EXERCISE GOAL ▸ An exact transcription of the lines from the one holding "Open the kill report hamburger menu" to the end of the entries below, and nothing more, is the required answer. Please omit the pictures.

DATA ▸
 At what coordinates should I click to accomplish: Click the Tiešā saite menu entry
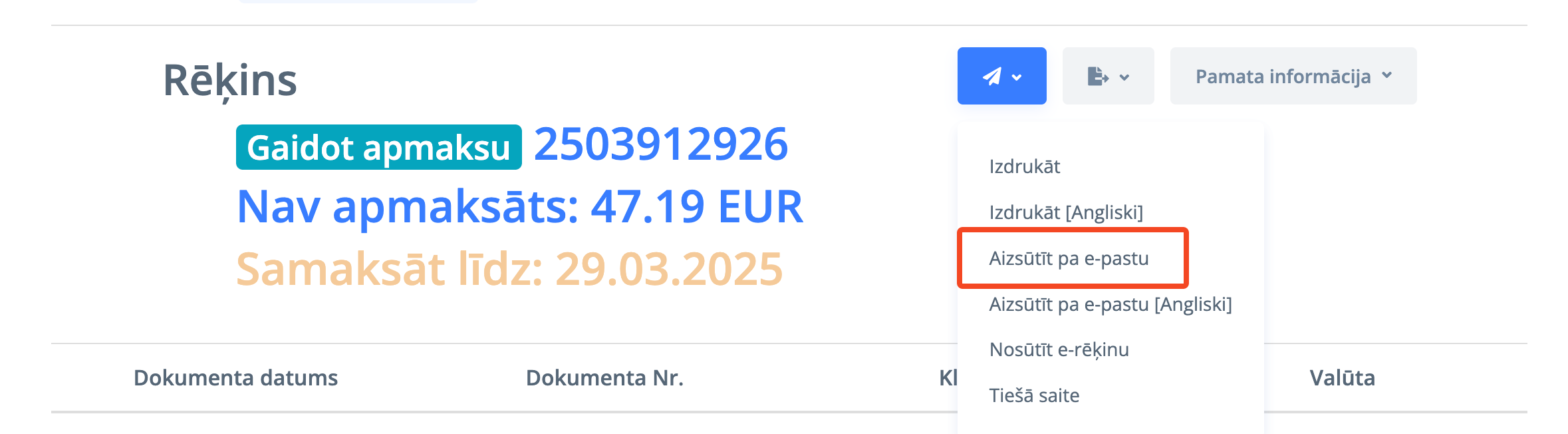(1034, 395)
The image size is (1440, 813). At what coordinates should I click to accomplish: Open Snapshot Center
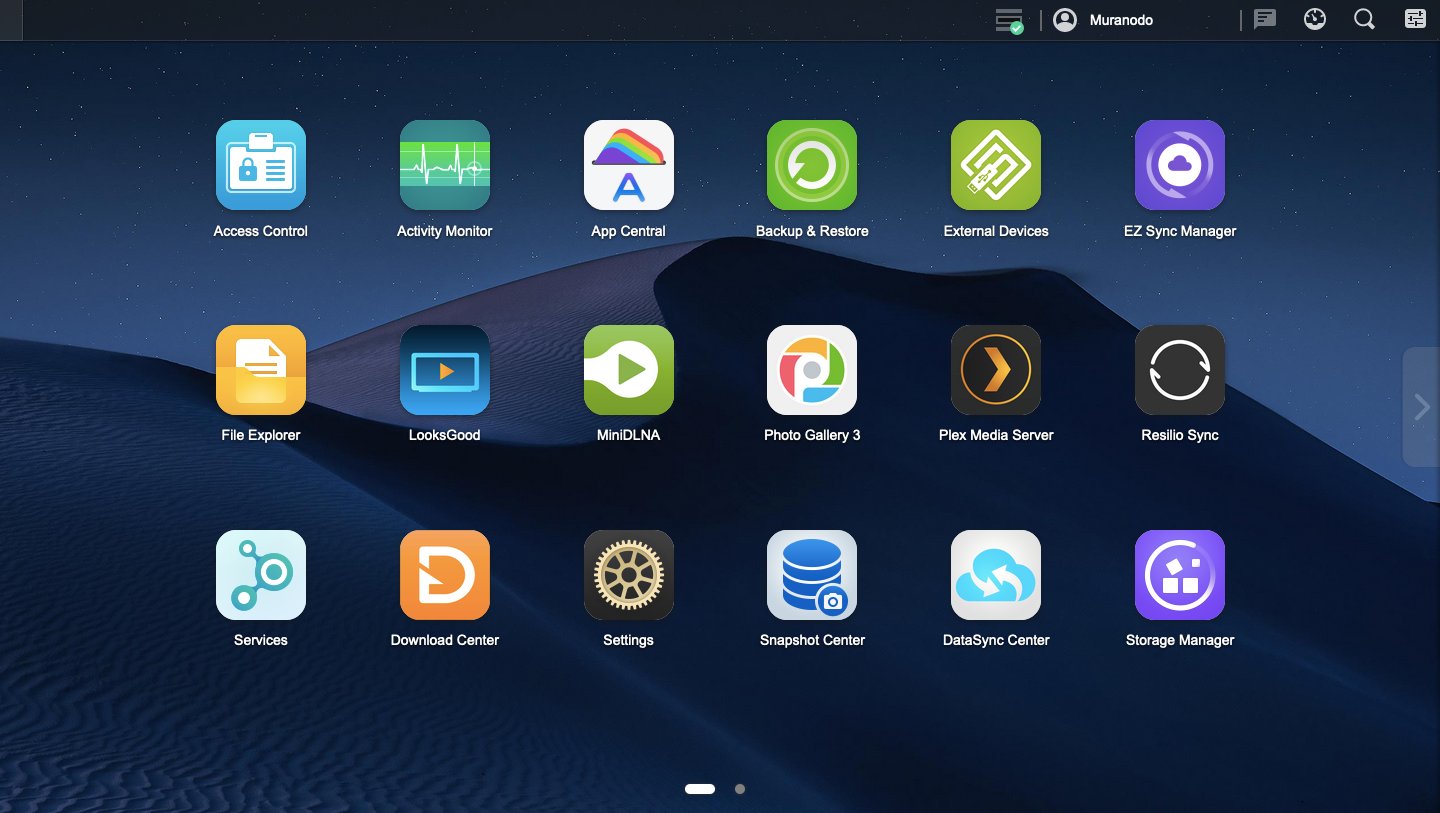click(812, 575)
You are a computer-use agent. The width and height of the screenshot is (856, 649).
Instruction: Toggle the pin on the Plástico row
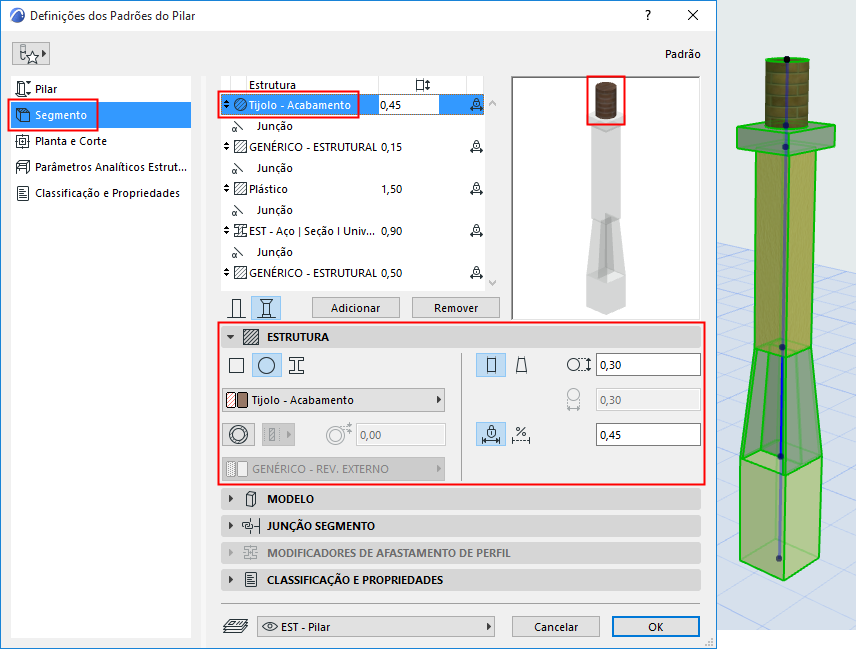point(477,187)
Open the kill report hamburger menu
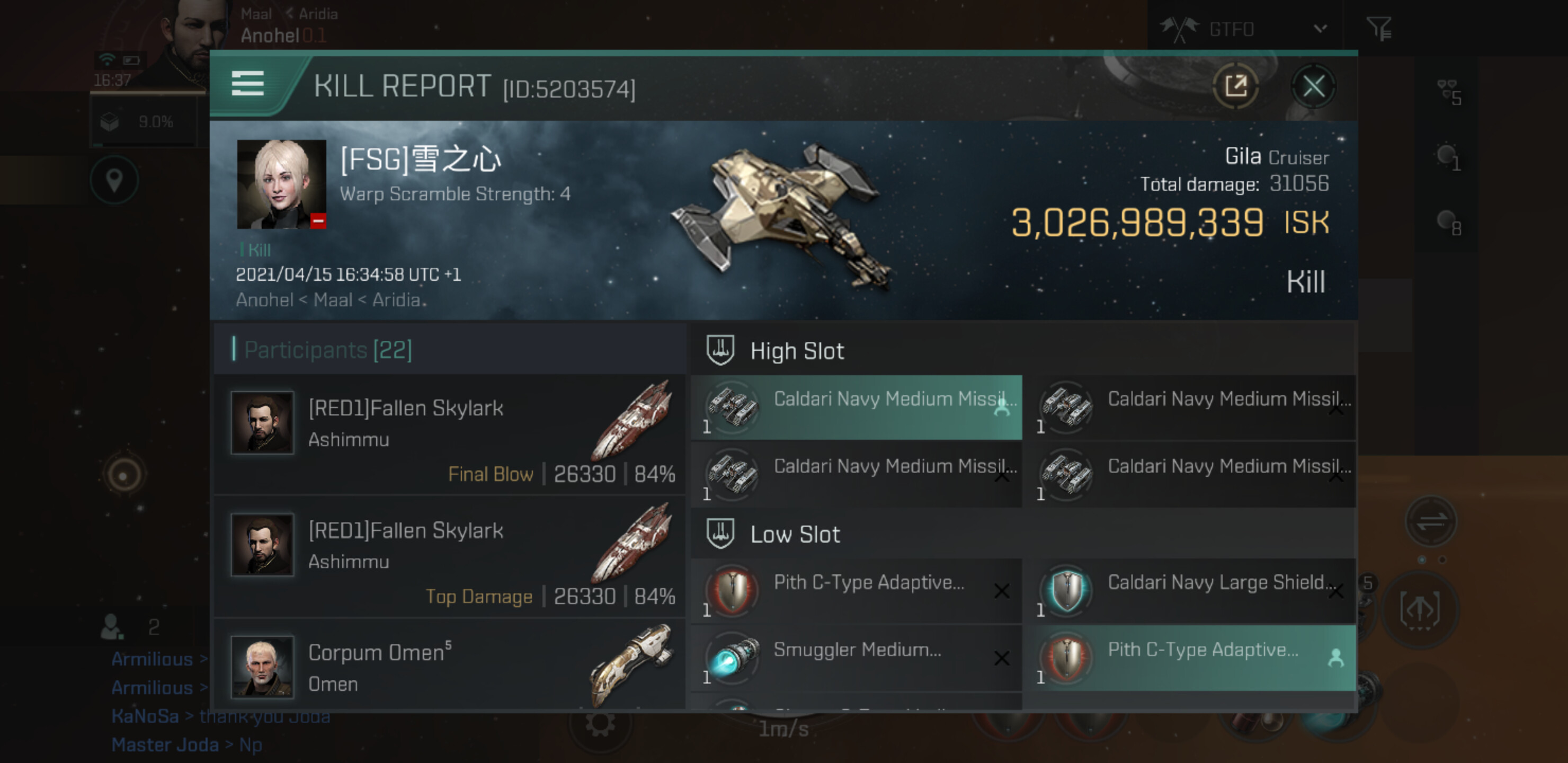 (248, 84)
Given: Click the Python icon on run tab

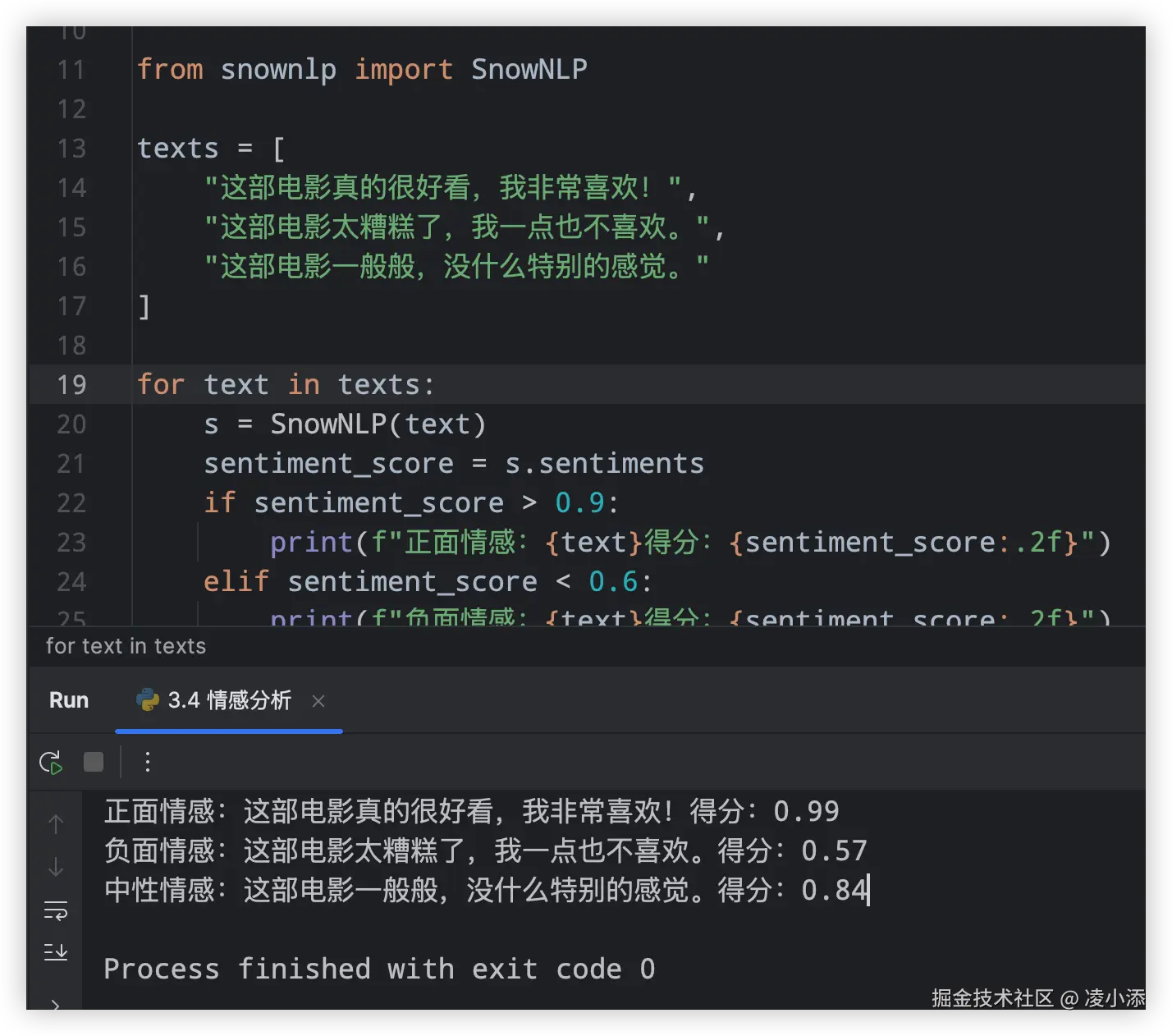Looking at the screenshot, I should [x=148, y=700].
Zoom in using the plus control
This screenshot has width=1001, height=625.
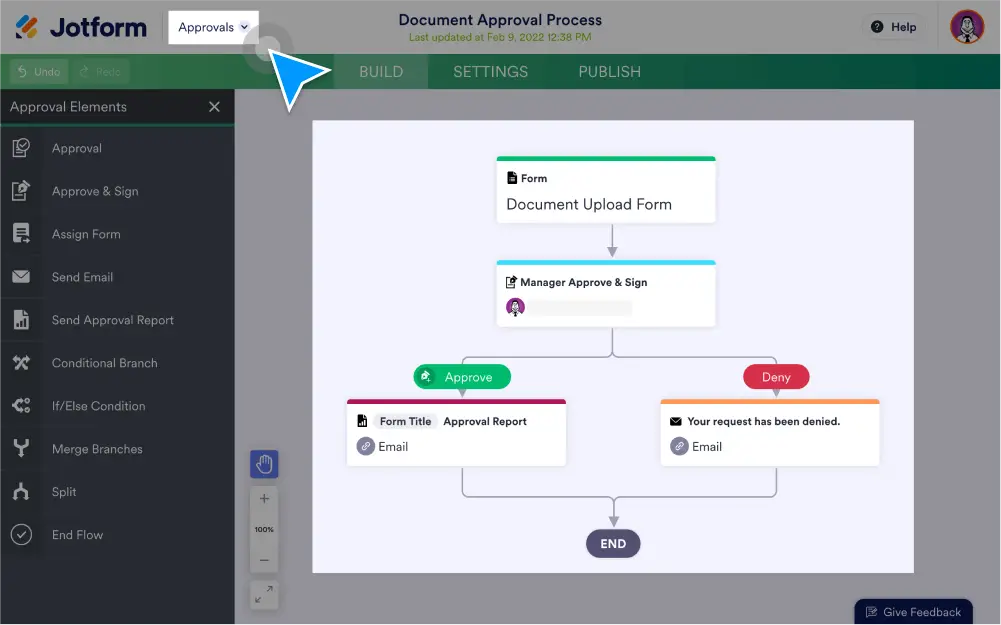tap(263, 497)
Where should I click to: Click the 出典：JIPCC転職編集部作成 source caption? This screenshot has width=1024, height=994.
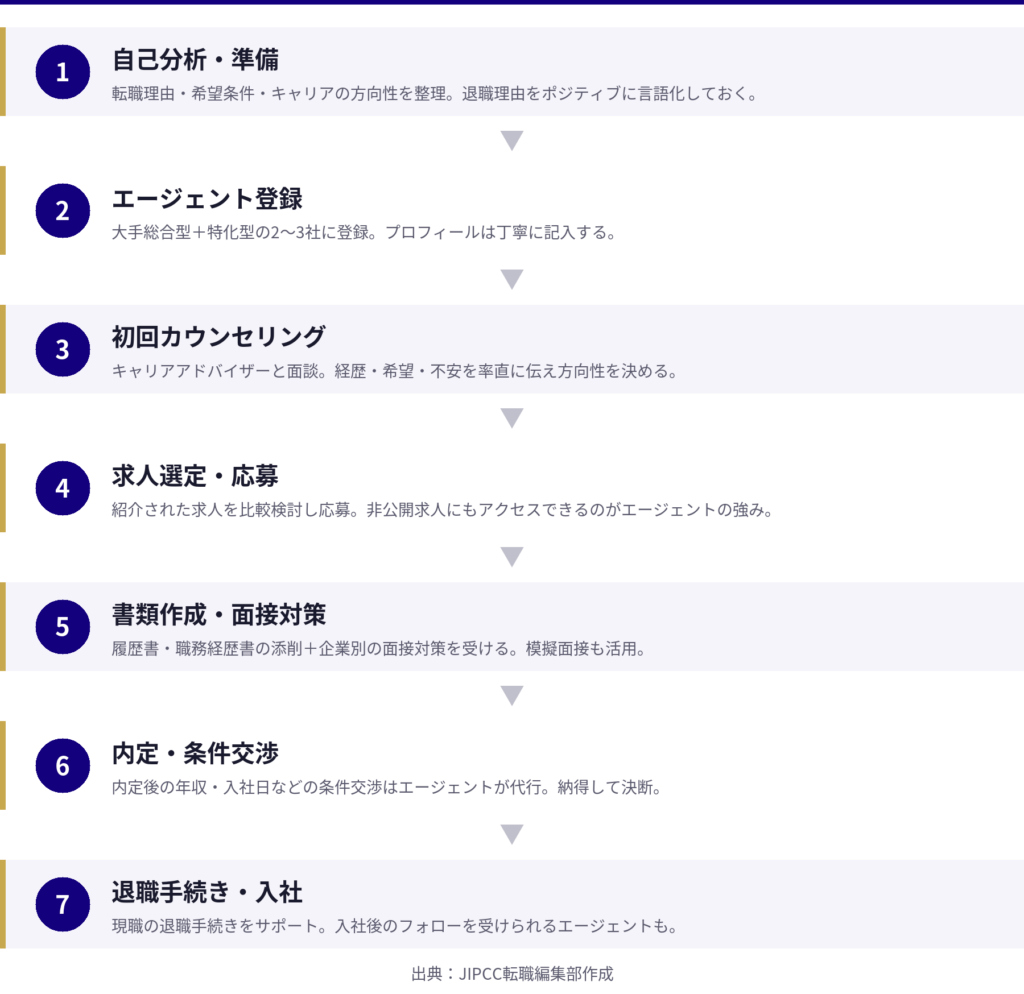pos(512,973)
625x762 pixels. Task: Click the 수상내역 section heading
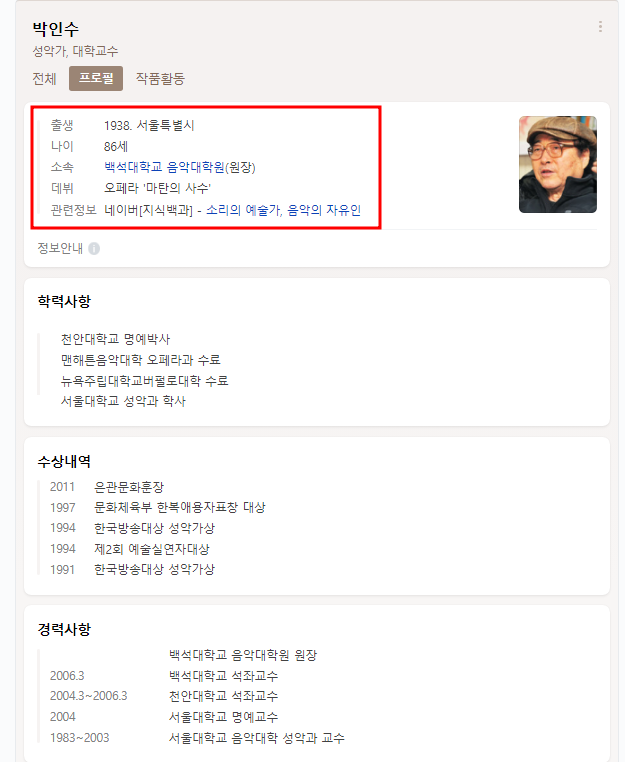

OUTPUT OF THE EXERCISE ▸
Open the kill report hamburger menu
 (248, 84)
Given: Click the Python icon on run tab

Looking at the screenshot, I should [x=148, y=700].
Zoom in using the plus control
This screenshot has width=1001, height=625.
tap(263, 497)
Where should I click to: Click the 出典：JIPCC転職編集部作成 source caption? This screenshot has width=1024, height=994.
pos(512,973)
625x762 pixels. Task: Click the 수상내역 section heading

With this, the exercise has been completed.